Career highlights and awards
- World Series champion (1924);

= Earl McNeely =

American baseball player (1898-1971)

George Earl McNeely (May 12, 1898 – July 16, 1971) was an American professional baseball outfielder and coach. He played in Major League Baseball for the Washington Senators from 1924 to 1927 and the St. Louis Browns from 1928 to 1931. McNeely threw and batted right-handed, and was listed as 5 ft 9 in tall and 155 lb. He was a lifelong resident of Sacramento, California.

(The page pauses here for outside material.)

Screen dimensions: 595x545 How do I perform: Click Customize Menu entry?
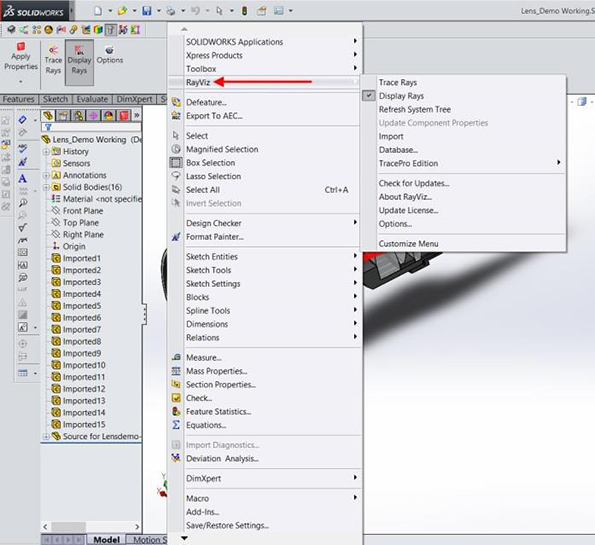[408, 244]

In his eight-year major-league career, he compiled a .272 batting average (614 hits in 2254 at bats) with 369 runs scored, 4 home runs and 213 runs batted in during 683 games played. His on-base percentage was .335 and slugging percentage was .354. As a member of the 1924 Washington Senators, he played in that year's World Series and hit .222 (6-27) with four runs scored and one run batted in as the Senators defeated the New York Giants in seven games. McNeely's 12th-inning single in Game 7 delivered the winning blow as the American League franchise won its only World Series in Washington.

The next season he played in the 1925 World Series and appeared in four games as a pinch-runner, scoring two runs. The Senators lost in seven games to the Pirates.

At the end of his playing career, he was a player-manager for the Sacramento Senators of the Pacific Coast League from 1932 to 1935, also assuming ownership of the team during his final two seasons. He also was a coach for the Browns in 1931 and the Senators from 1936 to 1937.

After his baseball career ended, he worked in the farming and cattle industries until his retirement in 1959. He died on July 16, 1971 following a long illness.